==== Data records ====

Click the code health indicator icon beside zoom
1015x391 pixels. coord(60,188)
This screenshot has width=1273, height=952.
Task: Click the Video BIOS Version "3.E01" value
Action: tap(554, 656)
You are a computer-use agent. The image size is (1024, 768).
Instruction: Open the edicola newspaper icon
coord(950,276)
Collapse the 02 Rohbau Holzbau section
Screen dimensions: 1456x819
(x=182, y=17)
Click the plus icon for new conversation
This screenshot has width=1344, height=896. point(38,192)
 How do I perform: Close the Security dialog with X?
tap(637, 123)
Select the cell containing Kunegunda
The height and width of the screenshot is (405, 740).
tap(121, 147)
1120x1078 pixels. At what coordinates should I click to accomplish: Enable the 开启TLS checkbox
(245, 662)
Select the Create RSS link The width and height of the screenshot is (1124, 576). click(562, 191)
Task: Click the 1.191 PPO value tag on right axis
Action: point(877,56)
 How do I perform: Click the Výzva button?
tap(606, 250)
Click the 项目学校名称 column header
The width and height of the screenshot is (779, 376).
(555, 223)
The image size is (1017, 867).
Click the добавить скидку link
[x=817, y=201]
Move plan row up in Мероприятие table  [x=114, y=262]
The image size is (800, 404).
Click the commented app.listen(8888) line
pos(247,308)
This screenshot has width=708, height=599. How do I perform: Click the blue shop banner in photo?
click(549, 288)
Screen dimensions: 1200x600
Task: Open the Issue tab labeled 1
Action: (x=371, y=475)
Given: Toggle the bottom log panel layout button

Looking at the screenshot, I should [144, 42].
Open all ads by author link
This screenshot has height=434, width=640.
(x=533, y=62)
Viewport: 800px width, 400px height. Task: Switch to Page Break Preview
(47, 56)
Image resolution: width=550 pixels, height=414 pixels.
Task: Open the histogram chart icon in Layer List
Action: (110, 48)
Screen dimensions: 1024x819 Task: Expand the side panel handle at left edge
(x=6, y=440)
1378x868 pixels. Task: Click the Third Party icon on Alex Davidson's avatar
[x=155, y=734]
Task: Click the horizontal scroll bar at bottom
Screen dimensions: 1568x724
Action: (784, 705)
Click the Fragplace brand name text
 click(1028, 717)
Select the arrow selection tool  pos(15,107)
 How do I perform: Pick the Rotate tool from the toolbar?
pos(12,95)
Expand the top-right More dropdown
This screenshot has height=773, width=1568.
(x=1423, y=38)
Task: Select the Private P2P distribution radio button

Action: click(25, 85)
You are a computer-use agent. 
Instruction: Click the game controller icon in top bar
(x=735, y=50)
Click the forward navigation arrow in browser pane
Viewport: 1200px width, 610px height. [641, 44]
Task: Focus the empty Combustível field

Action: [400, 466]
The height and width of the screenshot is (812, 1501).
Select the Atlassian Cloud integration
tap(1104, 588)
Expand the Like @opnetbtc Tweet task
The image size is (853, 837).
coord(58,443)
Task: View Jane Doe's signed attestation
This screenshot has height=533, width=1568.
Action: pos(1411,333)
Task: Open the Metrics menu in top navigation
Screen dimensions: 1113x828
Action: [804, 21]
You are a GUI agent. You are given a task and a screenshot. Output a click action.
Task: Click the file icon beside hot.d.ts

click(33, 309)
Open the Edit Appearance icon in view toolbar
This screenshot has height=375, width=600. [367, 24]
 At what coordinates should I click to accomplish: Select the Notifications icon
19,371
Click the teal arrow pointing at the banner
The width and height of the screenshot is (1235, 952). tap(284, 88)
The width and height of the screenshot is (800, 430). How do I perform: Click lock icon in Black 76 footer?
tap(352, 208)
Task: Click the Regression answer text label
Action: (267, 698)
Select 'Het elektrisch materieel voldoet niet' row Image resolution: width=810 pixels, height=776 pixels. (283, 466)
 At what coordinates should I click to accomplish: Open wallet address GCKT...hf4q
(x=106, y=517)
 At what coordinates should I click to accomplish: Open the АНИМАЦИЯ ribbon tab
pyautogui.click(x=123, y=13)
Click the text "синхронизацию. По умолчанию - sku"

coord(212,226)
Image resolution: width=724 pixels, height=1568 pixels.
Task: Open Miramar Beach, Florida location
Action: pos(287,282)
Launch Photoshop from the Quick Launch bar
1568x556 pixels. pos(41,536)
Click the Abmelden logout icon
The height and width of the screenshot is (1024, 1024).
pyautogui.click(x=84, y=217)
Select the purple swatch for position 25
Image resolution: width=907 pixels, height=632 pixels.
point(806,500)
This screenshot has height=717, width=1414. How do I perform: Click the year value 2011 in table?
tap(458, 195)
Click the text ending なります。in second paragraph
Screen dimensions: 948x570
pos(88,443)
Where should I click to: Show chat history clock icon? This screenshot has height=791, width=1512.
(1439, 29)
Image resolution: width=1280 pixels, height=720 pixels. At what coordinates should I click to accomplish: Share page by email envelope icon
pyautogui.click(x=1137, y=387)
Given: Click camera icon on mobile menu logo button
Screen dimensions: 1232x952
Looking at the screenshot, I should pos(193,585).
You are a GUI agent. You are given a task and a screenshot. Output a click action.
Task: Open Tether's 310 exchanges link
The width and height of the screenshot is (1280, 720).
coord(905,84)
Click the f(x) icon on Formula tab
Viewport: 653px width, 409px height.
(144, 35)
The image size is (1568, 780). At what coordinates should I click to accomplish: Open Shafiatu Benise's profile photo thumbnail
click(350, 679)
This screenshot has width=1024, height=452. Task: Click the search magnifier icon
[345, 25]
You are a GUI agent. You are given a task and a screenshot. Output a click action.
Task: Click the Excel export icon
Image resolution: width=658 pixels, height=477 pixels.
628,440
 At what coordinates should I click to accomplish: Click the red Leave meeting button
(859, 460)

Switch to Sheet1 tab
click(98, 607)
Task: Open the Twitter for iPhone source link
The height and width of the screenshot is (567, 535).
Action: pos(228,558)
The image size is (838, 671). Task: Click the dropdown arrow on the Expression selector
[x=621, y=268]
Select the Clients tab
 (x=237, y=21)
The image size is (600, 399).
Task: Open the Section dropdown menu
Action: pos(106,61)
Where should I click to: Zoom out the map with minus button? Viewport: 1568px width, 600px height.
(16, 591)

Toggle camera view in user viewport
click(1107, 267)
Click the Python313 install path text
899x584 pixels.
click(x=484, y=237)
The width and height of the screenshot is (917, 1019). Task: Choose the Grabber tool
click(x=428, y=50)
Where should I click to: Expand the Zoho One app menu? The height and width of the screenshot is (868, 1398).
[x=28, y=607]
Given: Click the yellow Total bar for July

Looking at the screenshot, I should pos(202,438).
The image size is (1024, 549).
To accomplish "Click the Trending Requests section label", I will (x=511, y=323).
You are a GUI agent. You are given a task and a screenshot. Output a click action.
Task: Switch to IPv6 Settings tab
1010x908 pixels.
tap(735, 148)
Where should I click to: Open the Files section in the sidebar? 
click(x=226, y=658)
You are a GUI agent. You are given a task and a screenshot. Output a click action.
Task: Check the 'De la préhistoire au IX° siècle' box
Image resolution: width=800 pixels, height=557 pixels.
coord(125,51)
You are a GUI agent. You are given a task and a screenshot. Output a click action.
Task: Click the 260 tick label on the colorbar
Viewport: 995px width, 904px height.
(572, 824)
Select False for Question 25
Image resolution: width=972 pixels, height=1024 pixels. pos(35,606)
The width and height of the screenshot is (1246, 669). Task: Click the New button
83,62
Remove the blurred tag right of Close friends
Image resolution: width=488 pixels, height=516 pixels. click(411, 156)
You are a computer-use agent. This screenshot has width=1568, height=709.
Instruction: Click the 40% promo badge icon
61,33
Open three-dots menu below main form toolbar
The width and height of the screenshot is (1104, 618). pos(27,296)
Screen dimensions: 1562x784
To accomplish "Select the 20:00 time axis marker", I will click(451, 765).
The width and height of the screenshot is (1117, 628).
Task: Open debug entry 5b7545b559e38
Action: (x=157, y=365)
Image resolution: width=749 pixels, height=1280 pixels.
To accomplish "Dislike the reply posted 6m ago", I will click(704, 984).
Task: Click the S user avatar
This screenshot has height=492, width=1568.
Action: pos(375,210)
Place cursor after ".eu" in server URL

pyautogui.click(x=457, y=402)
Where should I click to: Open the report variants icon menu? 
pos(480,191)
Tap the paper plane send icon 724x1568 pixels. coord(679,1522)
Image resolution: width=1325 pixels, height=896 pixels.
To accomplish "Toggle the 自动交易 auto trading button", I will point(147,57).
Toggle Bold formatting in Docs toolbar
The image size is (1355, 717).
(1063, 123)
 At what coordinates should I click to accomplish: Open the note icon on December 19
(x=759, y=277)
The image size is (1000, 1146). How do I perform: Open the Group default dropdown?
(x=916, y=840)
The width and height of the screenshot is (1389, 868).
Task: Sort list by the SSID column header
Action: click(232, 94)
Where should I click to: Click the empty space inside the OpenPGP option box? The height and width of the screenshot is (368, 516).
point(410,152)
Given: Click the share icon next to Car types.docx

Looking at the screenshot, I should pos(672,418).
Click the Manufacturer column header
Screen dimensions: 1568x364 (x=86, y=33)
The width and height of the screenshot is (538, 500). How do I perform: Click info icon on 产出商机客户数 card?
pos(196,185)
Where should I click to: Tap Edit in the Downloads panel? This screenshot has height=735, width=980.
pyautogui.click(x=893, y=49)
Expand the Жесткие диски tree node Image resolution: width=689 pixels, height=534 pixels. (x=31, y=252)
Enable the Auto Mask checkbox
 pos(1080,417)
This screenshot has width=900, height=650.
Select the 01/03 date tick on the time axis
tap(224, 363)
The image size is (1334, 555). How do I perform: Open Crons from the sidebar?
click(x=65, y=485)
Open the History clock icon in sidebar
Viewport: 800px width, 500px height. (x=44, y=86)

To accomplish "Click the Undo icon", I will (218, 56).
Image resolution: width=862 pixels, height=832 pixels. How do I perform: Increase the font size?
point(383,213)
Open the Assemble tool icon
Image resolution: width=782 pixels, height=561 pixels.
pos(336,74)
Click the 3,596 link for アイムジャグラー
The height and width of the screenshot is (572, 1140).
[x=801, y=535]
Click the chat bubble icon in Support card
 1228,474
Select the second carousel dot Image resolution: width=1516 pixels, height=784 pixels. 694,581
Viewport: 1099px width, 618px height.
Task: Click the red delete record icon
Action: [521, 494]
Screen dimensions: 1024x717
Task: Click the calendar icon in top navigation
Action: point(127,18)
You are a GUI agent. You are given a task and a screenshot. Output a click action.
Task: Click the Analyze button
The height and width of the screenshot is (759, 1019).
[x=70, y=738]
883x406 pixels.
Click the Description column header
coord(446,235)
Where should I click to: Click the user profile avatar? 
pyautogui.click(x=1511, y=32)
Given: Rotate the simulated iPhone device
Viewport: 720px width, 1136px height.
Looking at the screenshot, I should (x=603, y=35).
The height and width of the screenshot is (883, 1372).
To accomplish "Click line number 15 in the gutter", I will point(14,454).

====

Task requirements: Where a line in the records above contains the string "iPhone", return that line.

Answer to this exercise:
Task: Open the Twitter for iPhone source link
Given: Rotate the simulated iPhone device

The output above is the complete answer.